### About this exercise
Each record must be repeated exactly. None may be dropped.

Data entries:
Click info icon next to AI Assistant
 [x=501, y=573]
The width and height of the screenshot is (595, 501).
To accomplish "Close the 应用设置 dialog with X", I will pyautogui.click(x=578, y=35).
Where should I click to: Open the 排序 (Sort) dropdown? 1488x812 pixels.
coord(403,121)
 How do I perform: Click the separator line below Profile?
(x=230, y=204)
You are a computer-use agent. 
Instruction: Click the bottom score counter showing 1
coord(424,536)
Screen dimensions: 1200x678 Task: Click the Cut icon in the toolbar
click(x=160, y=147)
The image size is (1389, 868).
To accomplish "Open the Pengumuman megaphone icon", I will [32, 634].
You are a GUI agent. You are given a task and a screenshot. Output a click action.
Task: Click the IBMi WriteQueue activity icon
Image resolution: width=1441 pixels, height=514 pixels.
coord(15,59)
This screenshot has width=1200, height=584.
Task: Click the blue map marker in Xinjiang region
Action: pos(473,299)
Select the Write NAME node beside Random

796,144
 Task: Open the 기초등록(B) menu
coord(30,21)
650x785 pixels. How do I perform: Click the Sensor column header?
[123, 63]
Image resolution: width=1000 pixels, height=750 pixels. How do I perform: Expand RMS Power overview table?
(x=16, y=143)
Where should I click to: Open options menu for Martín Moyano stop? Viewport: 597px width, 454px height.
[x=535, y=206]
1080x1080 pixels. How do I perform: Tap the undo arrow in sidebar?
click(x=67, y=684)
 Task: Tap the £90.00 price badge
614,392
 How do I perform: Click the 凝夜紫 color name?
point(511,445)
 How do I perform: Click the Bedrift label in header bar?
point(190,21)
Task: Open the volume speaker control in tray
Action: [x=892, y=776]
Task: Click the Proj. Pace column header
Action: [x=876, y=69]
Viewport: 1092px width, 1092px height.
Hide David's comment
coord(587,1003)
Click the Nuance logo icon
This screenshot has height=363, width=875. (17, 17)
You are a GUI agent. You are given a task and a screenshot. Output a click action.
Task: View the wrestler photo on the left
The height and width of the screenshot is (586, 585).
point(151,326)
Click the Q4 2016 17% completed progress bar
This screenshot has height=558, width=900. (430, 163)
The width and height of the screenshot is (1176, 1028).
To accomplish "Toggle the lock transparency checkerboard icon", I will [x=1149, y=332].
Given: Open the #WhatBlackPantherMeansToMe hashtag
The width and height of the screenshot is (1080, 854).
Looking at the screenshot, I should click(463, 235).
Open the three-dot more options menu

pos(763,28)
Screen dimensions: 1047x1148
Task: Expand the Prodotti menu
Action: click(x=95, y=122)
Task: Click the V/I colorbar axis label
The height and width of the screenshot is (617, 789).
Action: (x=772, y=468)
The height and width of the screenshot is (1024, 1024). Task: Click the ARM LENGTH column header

### Answer to this task
Click info icon next to AI Assistant
 [x=501, y=573]
The width and height of the screenshot is (595, 501).
To accomplish "Close the 应用设置 dialog with X", I will pyautogui.click(x=578, y=35).
Where should I click to: Open the 排序 (Sort) dropdown? 1488x812 pixels.
coord(403,121)
 How do I perform: Click the separator line below Profile?
(x=230, y=204)
You are a computer-use agent. 
Instruction: Click the bottom score counter showing 1
coord(424,536)
Screen dimensions: 1200x678 Task: Click the Cut icon in the toolbar
click(x=160, y=147)
The image size is (1389, 868).
To accomplish "Open the Pengumuman megaphone icon", I will [32, 634].
You are a GUI agent. You are given a task and a screenshot. Output a click action.
Task: Click the IBMi WriteQueue activity icon
Image resolution: width=1441 pixels, height=514 pixels.
coord(15,59)
This screenshot has width=1200, height=584.
Task: Click the blue map marker in Xinjiang region
Action: pos(473,299)
Select the Write NAME node beside Random

796,144
 Task: Open the 기초등록(B) menu
coord(30,21)
650x785 pixels. How do I perform: Click the Sensor column header?
[123, 63]
Image resolution: width=1000 pixels, height=750 pixels. How do I perform: Expand RMS Power overview table?
(x=16, y=143)
Where should I click to: Open options menu for Martín Moyano stop? Viewport: 597px width, 454px height.
[x=535, y=206]
1080x1080 pixels. How do I perform: Tap the undo arrow in sidebar?
click(x=67, y=684)
 Task: Tap the £90.00 price badge
614,392
 How do I perform: Click the 凝夜紫 color name?
point(511,445)
 How do I perform: Click the Bedrift label in header bar?
point(190,21)
Task: Open the volume speaker control in tray
Action: [x=892, y=776]
Task: Click the Proj. Pace column header
Action: [x=876, y=69]
Viewport: 1092px width, 1092px height.
Hide David's comment
coord(587,1003)
Click the Nuance logo icon
This screenshot has height=363, width=875. (17, 17)
You are a GUI agent. You are given a task and a screenshot. Output a click action.
Task: View the wrestler photo on the left
The height and width of the screenshot is (586, 585).
point(151,326)
Click the Q4 2016 17% completed progress bar
This screenshot has height=558, width=900. (430, 163)
The width and height of the screenshot is (1176, 1028).
To accomplish "Toggle the lock transparency checkerboard icon", I will [x=1149, y=332].
Given: Open the #WhatBlackPantherMeansToMe hashtag
The width and height of the screenshot is (1080, 854).
Looking at the screenshot, I should click(463, 235).
Open the three-dot more options menu

pos(763,28)
Screen dimensions: 1047x1148
Task: Expand the Prodotti menu
Action: click(x=95, y=122)
Task: Click the V/I colorbar axis label
The height and width of the screenshot is (617, 789).
Action: (x=772, y=468)
The height and width of the screenshot is (1024, 1024). Task: Click the ARM LENGTH column header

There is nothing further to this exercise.